Sunday, October 23, 2005

''Leadership, not spin is needed now''

"If the Democrats blow 2006, not to mention 2008, the entire party needs to throw its collective hands up and dismiss itself. Just like the Whigs and the Federalists passed into the history books, Democrats too may be deemed completely irrelevant if they can’t get regain power in this debacle of leadership currently on display.

John Harwood, Wall Street Journal senior political reporter, and Leon Panetta, former chief of staff to Bill Clinton, were interviewed on national television Thursday about the growing “crisis” in the White House. Neither was reticent to call the current state of affairs what it is, a wide-scale mess.

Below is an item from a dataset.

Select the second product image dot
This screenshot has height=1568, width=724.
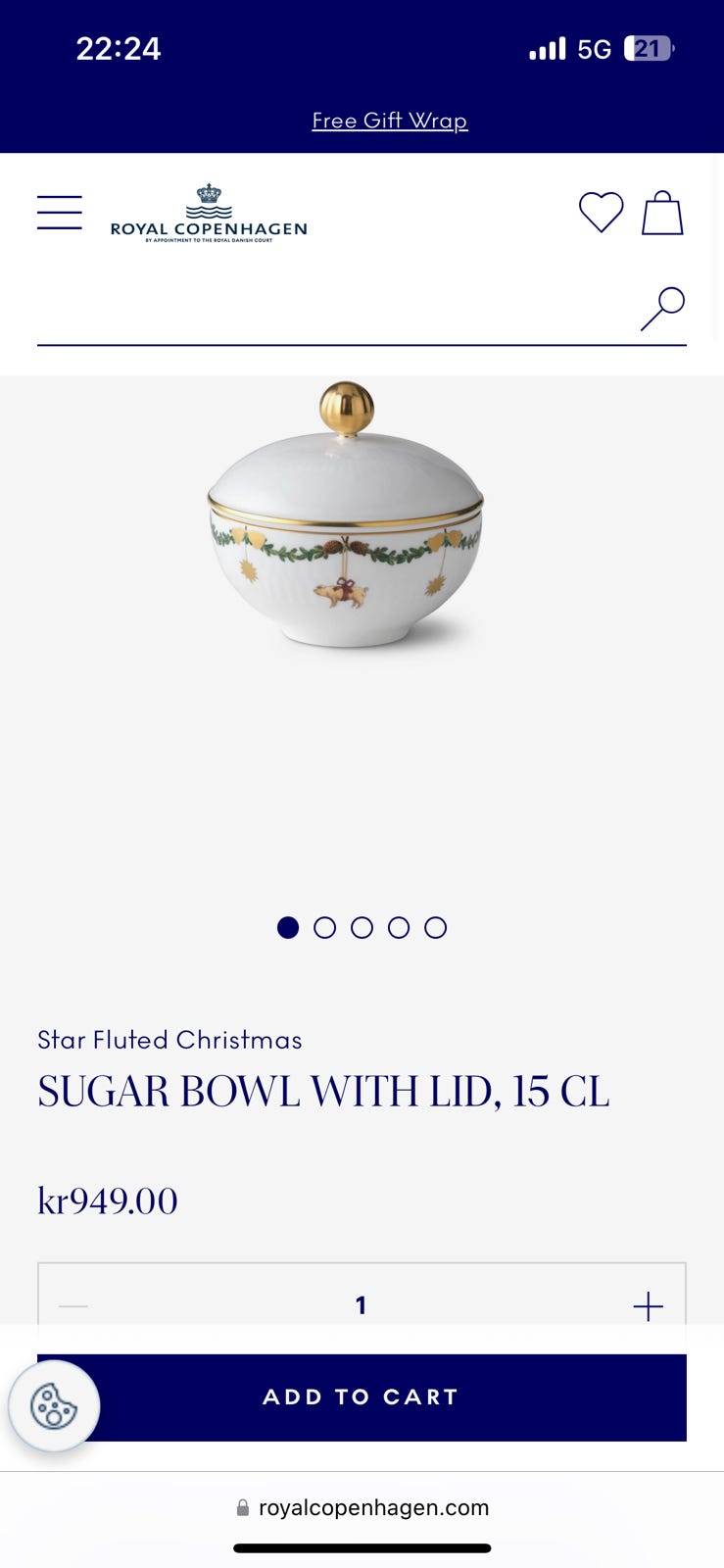[x=324, y=927]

Consider the litany of problems. The war in Iraq. Failed hurricane disaster efforts. An investigation into the CIA leak that has reached to the core of the administration. A floundering nomination of Harriet Miers. The Bush White House resembles more each day the 1998 Clinton White House. Second-term plans such as tax revisions and social security overhaul are lost in a bonfire of failed programs and inept leadership.

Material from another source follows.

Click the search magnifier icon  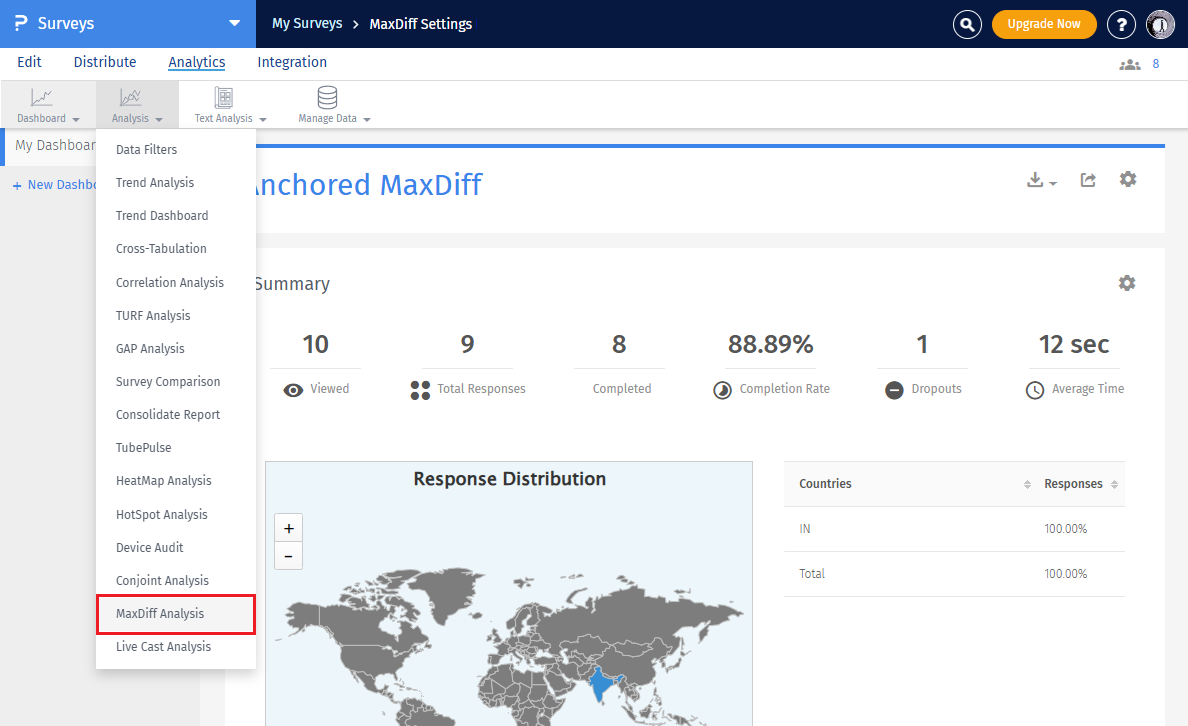pyautogui.click(x=967, y=24)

Unfortunately, the Democrats appear to be a ship capsized by a profound lack of leadership and charting a course to nowhere. Where is the counterpoint to the president’s turmoil? Where is the opposition to unending war, limitless debt and failed policies?

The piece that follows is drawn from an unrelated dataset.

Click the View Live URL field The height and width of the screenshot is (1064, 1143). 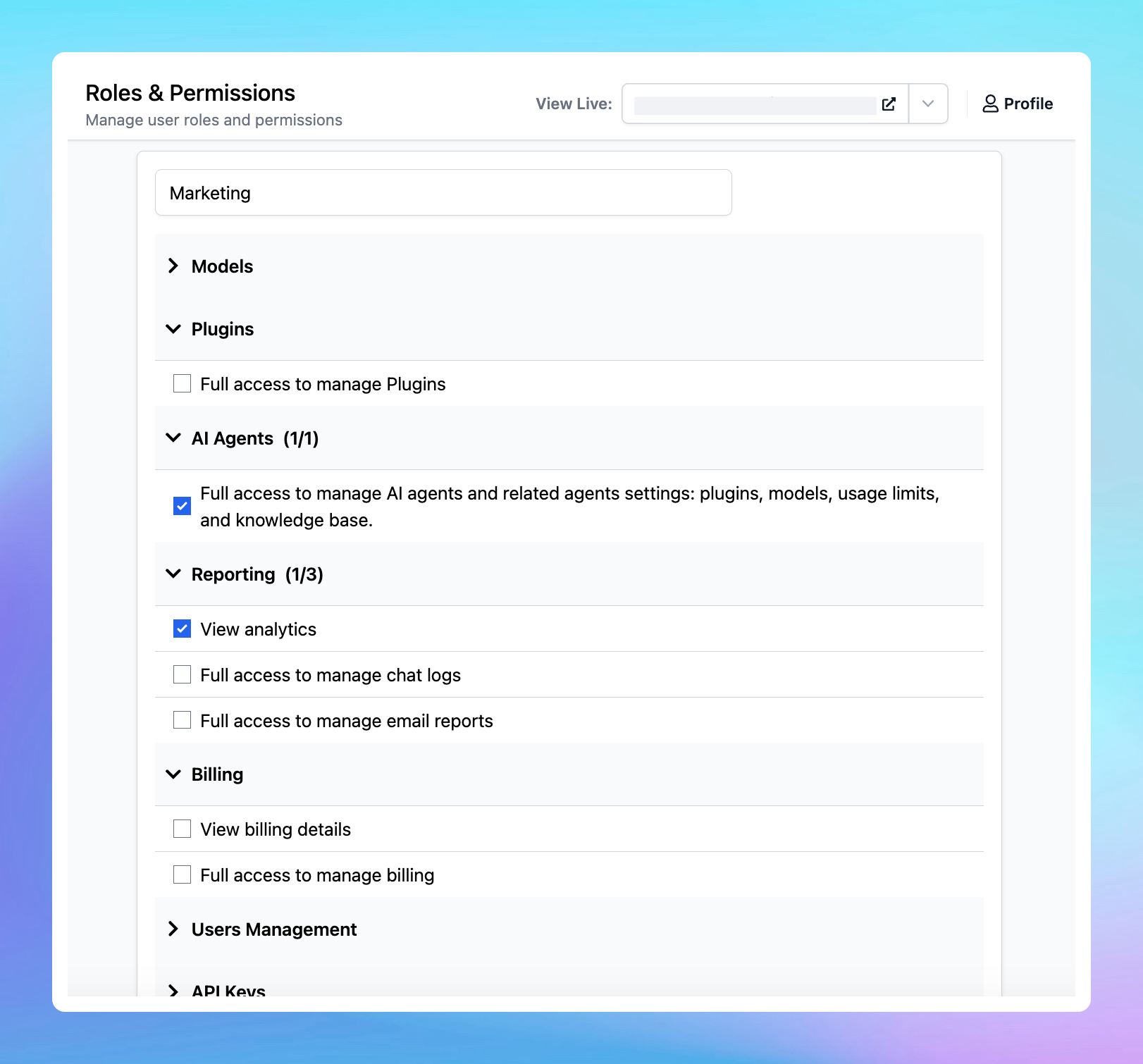[x=754, y=105]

Democrats have spent so long being defined as “not Republicans” that they offer little genuine leadership. Read many of national commentators, and the anti-Bush rhetoric is spirited stuff. But pro-anything is flaccid and lifeless. It is easy to blast a president, but apparently it is very hard to create a comprehensive and sustainable plan for the future that a strong majority of Americans can enthusiastically support.

With the exception of one charismatic leader, Democrats have not won a significant election since Lyndon B. Johnson. Jimmy Carter was the anti-Nixon candidate. Clinton won without a majority the first time, largely thanks to Ross Perot’s splinter candidacy. During the same era, the failures of Mondale, Dukakis, Gore and Kerry define post-Kennedy Democrats more so than any significant success.

Camelot, where have you gone?

Democrats can’t help themselves from imploding. Rather than celebrate a cast of favorable candidates, they rush like mice behind whoever is deemed “the one.” All of Howard Dean’s early promise was wiped out in one state’s election as the entire power structure rushed to fall in behind Kerry. The entire primary was a washout as money flew to Kerry and Democrats lost a chance to let the best candidate fight it out and win. We are so determined to find a winner, we fail to wait for leadership to emerge. We build straw men for candidates.

So what’s happening now? The “Just Win baby” philosophy is already lining up behind Hillary Clinton, the hopeful reincarnation of Bill.

Read any Susan Estrich column and you’d think she is applying for the job as Hillary’s campaign manager rather than offering Democrats insightful commentary. She dismisses serious leaders like Virginia Gov. Mark Warner or even John Edwards (moderates who have won in Red States, rather than liberals from the northeast blue states) while encouraging all Democrats everywhere to line up behind Hillary.

That’s spin, not leadership. If Democrats hope to win back some of Congress in 2006 and win back the White House in ’08, they bigger figure out how to lead now, at a time when it appears the entire country is desperately lacking anything of the kind."-from the editorial in the Ashland Daily Times (OR). I don't buy the whole argument, but am posting this because there some parts I appreciate.